- **Instructions to follow**
Each entry below needs to be copied exactly, with nothing dropped.

═════ Raw data ═════

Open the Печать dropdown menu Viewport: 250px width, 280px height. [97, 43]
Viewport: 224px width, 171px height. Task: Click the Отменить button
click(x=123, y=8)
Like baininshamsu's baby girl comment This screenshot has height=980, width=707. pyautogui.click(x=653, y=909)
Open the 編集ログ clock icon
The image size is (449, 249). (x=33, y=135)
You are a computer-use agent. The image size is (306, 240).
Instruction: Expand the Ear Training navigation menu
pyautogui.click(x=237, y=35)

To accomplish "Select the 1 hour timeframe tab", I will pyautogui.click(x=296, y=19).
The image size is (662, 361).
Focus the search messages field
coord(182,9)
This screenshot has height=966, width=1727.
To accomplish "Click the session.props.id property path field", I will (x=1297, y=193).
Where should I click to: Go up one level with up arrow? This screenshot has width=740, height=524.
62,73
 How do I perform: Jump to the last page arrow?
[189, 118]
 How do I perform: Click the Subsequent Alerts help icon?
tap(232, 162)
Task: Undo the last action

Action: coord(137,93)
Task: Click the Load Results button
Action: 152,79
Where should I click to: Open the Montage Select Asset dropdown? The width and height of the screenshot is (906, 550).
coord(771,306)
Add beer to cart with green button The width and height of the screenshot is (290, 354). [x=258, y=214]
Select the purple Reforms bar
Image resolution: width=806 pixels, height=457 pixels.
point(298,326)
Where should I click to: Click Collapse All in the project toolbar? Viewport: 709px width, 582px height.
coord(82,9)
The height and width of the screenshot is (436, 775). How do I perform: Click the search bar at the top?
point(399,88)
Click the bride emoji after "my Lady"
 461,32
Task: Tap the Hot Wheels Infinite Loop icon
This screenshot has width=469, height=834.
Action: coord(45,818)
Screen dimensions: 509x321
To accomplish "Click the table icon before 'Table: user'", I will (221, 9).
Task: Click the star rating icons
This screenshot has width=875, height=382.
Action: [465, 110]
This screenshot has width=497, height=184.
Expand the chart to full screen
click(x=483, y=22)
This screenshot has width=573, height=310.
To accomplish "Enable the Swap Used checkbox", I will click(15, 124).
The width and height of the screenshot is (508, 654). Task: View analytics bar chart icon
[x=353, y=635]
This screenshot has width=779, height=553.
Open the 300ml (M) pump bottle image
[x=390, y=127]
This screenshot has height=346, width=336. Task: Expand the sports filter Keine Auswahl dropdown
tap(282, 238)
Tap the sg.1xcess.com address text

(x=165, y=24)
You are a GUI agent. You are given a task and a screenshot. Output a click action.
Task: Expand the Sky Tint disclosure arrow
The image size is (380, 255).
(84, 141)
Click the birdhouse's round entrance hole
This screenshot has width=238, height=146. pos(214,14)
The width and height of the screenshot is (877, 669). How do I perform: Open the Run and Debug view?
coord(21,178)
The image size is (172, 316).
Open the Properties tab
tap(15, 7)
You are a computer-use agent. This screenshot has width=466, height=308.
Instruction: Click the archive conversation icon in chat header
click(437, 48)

═════

- **Exercise output**
Open the Печать dropdown menu Viewport: 250px width, 280px height. [97, 43]
Viewport: 224px width, 171px height. Task: Click the Отменить button
click(x=123, y=8)
Like baininshamsu's baby girl comment This screenshot has height=980, width=707. pyautogui.click(x=653, y=909)
Open the 編集ログ clock icon
The image size is (449, 249). (x=33, y=135)
You are a computer-use agent. The image size is (306, 240).
Instruction: Expand the Ear Training navigation menu
pyautogui.click(x=237, y=35)

To accomplish "Select the 1 hour timeframe tab", I will pyautogui.click(x=296, y=19).
The image size is (662, 361).
Focus the search messages field
coord(182,9)
This screenshot has height=966, width=1727.
To accomplish "Click the session.props.id property path field", I will (x=1297, y=193).
Where should I click to: Go up one level with up arrow? This screenshot has width=740, height=524.
62,73
 How do I perform: Jump to the last page arrow?
[189, 118]
 How do I perform: Click the Subsequent Alerts help icon?
tap(232, 162)
Task: Undo the last action

Action: coord(137,93)
Task: Click the Load Results button
Action: 152,79
Where should I click to: Open the Montage Select Asset dropdown? The width and height of the screenshot is (906, 550).
coord(771,306)
Add beer to cart with green button The width and height of the screenshot is (290, 354). [x=258, y=214]
Select the purple Reforms bar
Image resolution: width=806 pixels, height=457 pixels.
point(298,326)
Where should I click to: Click Collapse All in the project toolbar? Viewport: 709px width, 582px height.
coord(82,9)
The height and width of the screenshot is (436, 775). How do I perform: Click the search bar at the top?
point(399,88)
Click the bride emoji after "my Lady"
 461,32
Task: Tap the Hot Wheels Infinite Loop icon
This screenshot has width=469, height=834.
Action: coord(45,818)
Screen dimensions: 509x321
To accomplish "Click the table icon before 'Table: user'", I will (221, 9).
Task: Click the star rating icons
This screenshot has width=875, height=382.
Action: [465, 110]
This screenshot has width=497, height=184.
Expand the chart to full screen
click(x=483, y=22)
This screenshot has width=573, height=310.
To accomplish "Enable the Swap Used checkbox", I will click(15, 124).
The width and height of the screenshot is (508, 654). Task: View analytics bar chart icon
[x=353, y=635]
This screenshot has width=779, height=553.
Open the 300ml (M) pump bottle image
[x=390, y=127]
This screenshot has height=346, width=336. Task: Expand the sports filter Keine Auswahl dropdown
tap(282, 238)
Tap the sg.1xcess.com address text

(x=165, y=24)
You are a GUI agent. You are given a task and a screenshot. Output a click action.
Task: Expand the Sky Tint disclosure arrow
The image size is (380, 255).
(84, 141)
Click the birdhouse's round entrance hole
This screenshot has width=238, height=146. pos(214,14)
The width and height of the screenshot is (877, 669). How do I perform: Open the Run and Debug view?
coord(21,178)
The image size is (172, 316).
Open the Properties tab
tap(15, 7)
You are a computer-use agent. This screenshot has width=466, height=308.
Instruction: Click the archive conversation icon in chat header
click(437, 48)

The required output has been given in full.